The point of view differs on what a "100%" backup is. Here are two typical ones.

#1 Developer's point of view

  • Content
  • References

git is a developer tool and supports this point of view via git clone --mirror and git bundle --all.

#2 Admin's point of view

  • Content files
    • Special case "packfile": git combines and compacts objects into packfiles during garbage collection (see git gc)
  • git configuration
  • Optional: OS configuration (file system permissions, etc.)

git is a developer tool and leaves this to the admin. Backup of the git configuration and OS configuration should be seen as separated from the backup of the content.

2. Techniques

  • "Cold-Copy"
    • Stop the service to have exclusive access to its files. Downtime!
  • "Hot-Copy"
    • Service provides a fixed state for backup purposes. On-going changes do not affect that state.

3. Other topics to think about

Most of them are generic for backups.

  • Is there enough space to hold the full backups? How many generations will be stored?
  • Is an incremental approach wanted? How many generations will be stored and when to create a full backup again?
  • How to verify that a backup is not corrupted after creation or over time?
  • Does the file system support hardlinks?
  • Put backup into a single archive file or use directory structure?

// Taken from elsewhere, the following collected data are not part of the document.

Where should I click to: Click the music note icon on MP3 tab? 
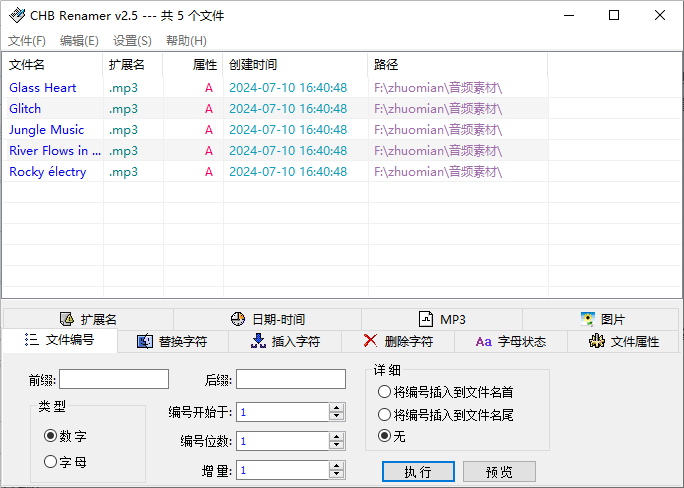click(425, 319)
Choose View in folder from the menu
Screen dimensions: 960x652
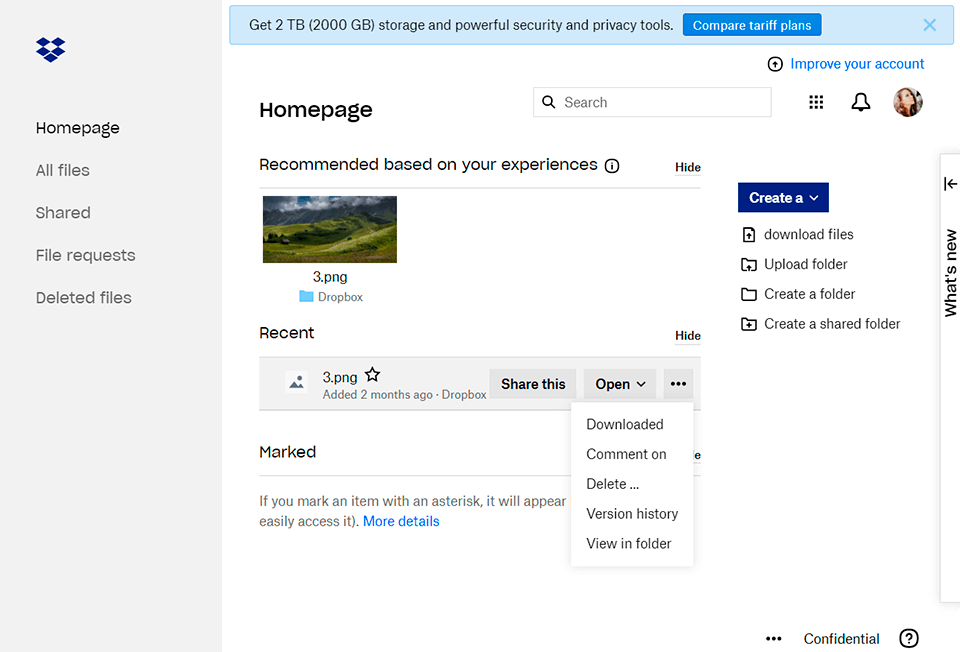pyautogui.click(x=628, y=543)
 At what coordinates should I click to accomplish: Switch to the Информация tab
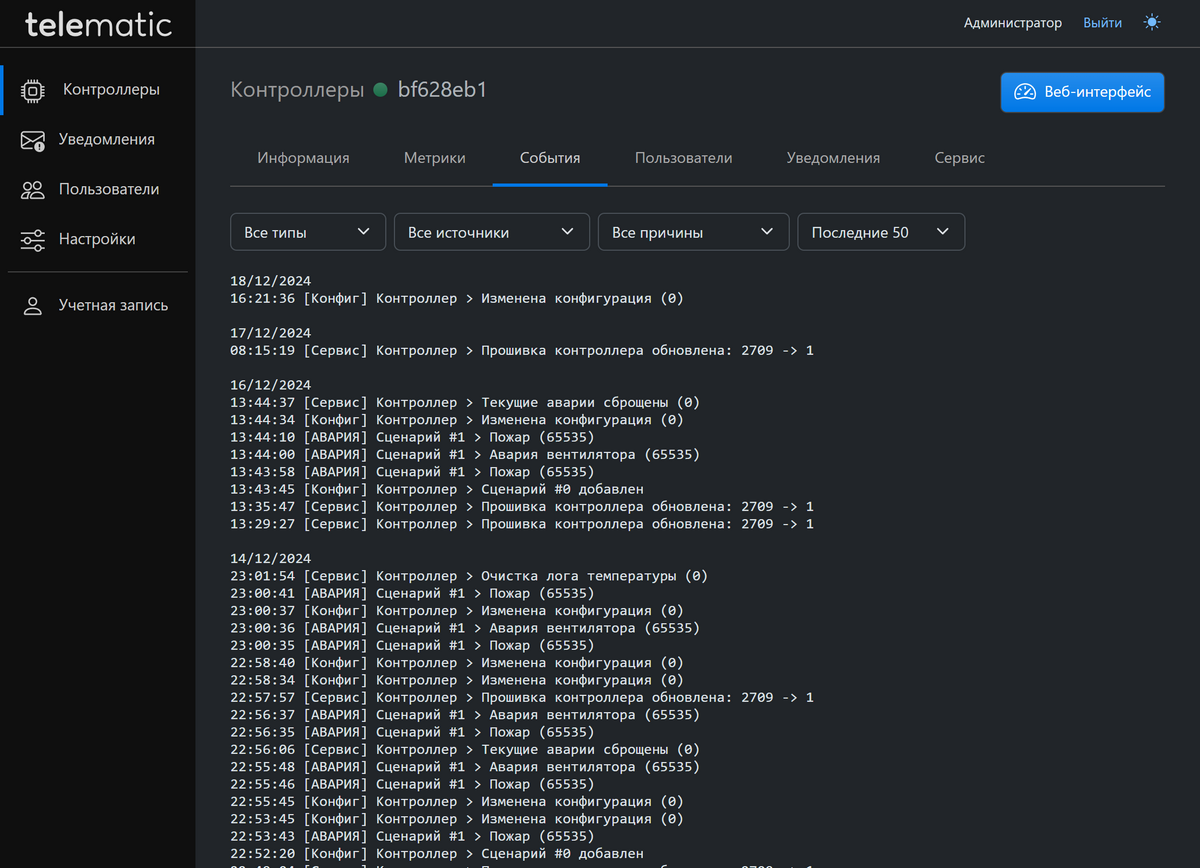click(303, 158)
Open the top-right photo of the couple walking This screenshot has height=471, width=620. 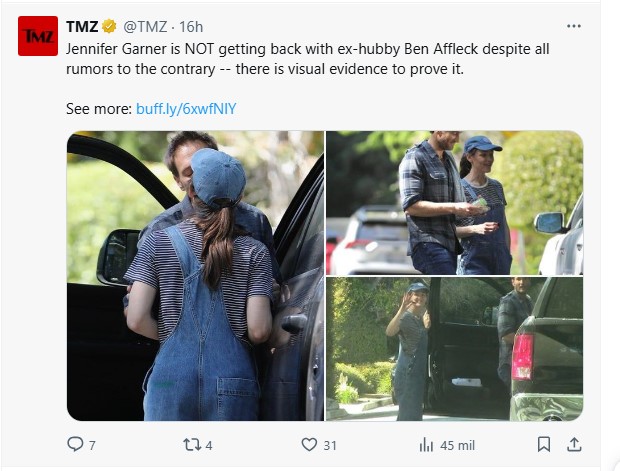pyautogui.click(x=454, y=203)
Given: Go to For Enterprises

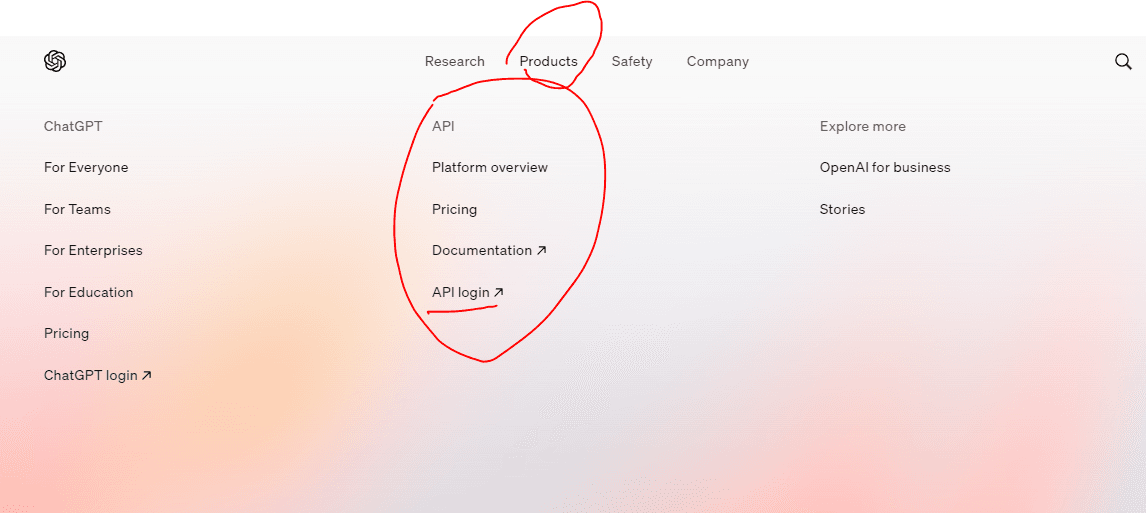Looking at the screenshot, I should point(93,251).
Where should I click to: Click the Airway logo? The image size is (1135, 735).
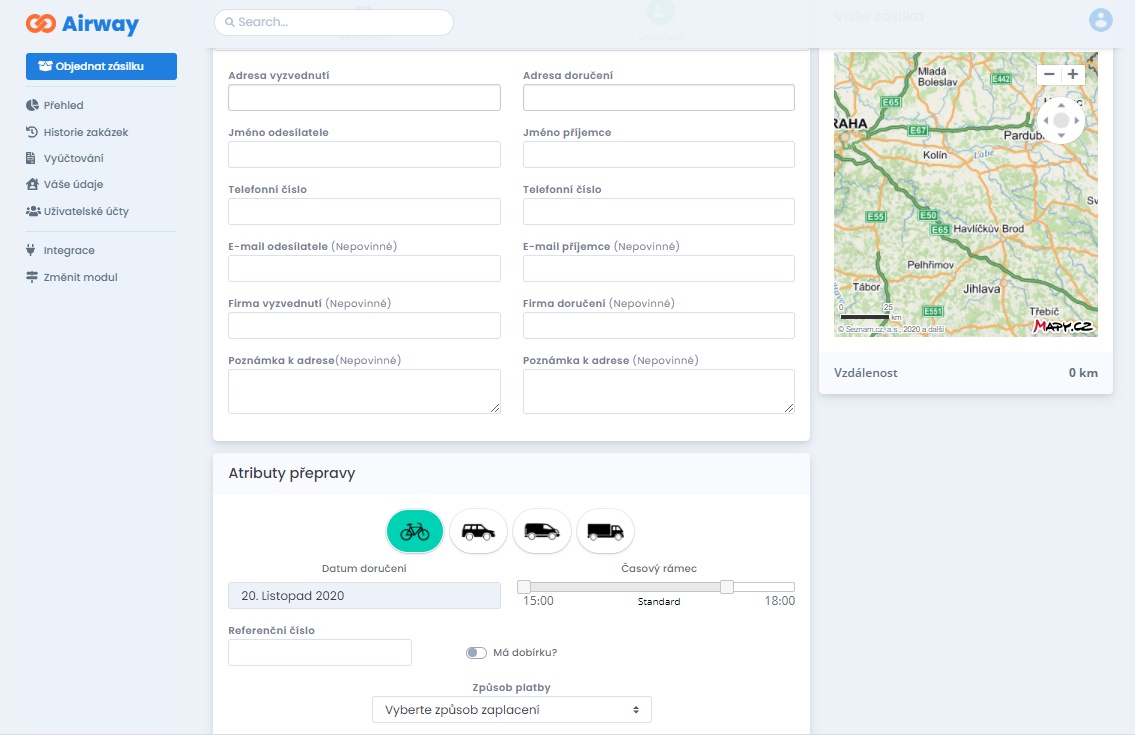pyautogui.click(x=82, y=24)
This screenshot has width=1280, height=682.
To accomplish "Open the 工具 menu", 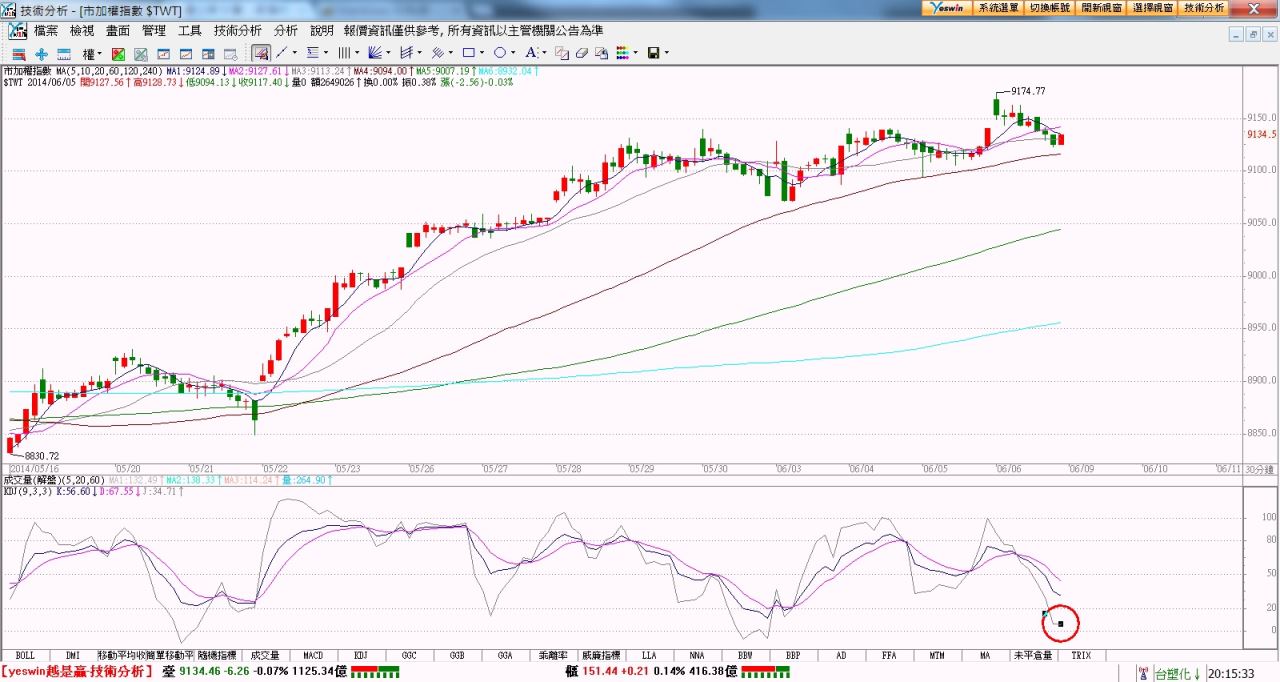I will (x=190, y=31).
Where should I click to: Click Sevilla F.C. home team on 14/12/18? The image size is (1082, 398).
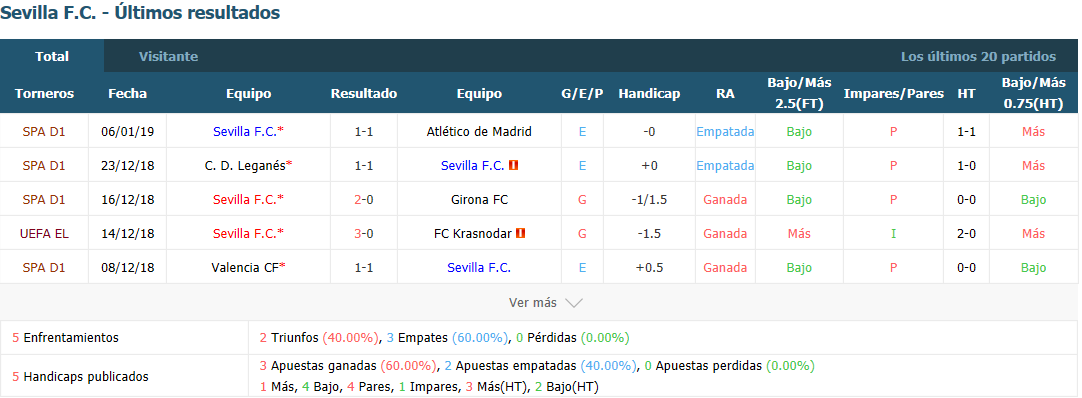coord(248,234)
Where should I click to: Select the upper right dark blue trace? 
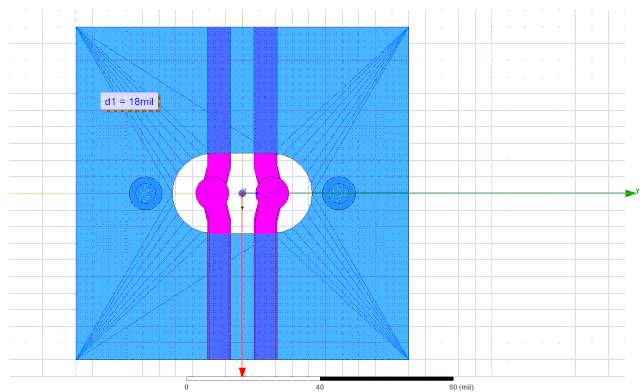click(265, 90)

4. What git provides to backup content

  • git gc --auto

    • docs: man git-gc
    • Cleans up and compacts a repository.
  • git bundle --all

    • docs: man git-bundle, man git-rev-list
    • Atomic = "Hot-Copy"
    • Bundles are dump files and can be directly used with git (verify, clone, etc.).
    • Supports incremental extraction.
    • Verifiable via git bundle verify.
  • git clone --mirror

    • docs: man git-clone, man git-fsck, What's the difference between git clone --mirror and git clone --bare
    • Atomic = "Hot-Copy"
    • Mirrors are real git repositories.
    • Primary intention of this command is to build a full active mirror, that periodically fetches updates from the original repository.
    • Supports hardlinks for mirrors on same file system to avoid wasting space.
    • Verifiable via git fsck.
    • Mirrors can be used as a basis for a full file backup script.

5. Cold-Copy

A cold-copy backup can always do a full file backup: deny all accesses to the git repos, do backup and allow accesses again.

  • Possible Issues
    • May not be easy - or even possible - to deny all accesses, e.g. shared access via file system.
    • Even if the repo is on a client-only machine with a single user, then the user still may commit something during an automated backup run :(
    • Downtime may not be acceptable on server and doing a backup of multiple huge repos can take a long time.
  • Ideas for Mitigation:
    • Prevent direct repo access via file system in general, even if clients are on the same machine.
    • For SSH/HTTP access use git authorization managers (e.g. gitolite) to dynamically manage access or modify authentication files in a scripted way.
    • Backup repos one-by-one to reduce downtime for each repo. Deny one repo, do backup and allow access again, then continue with the next repo.
    • Have planned maintenance schedule to avoid upset of developers.
    • Only backup when repository has changed. Maybe very hard to implement, e.g. list of objects plus having packfiles in mind, checksums of config and hooks, etc.

6. Hot-Copy

File backups cannot be done with active repos due to risk of corrupted data by on-going commits. A hot-copy provides a fixed state of an active repository for backup purposes. On-going commits do not affect that copy. As listed above git's clone and bundle functionalities support this, but for a "100% admin" backup several things have to be done via additional commands.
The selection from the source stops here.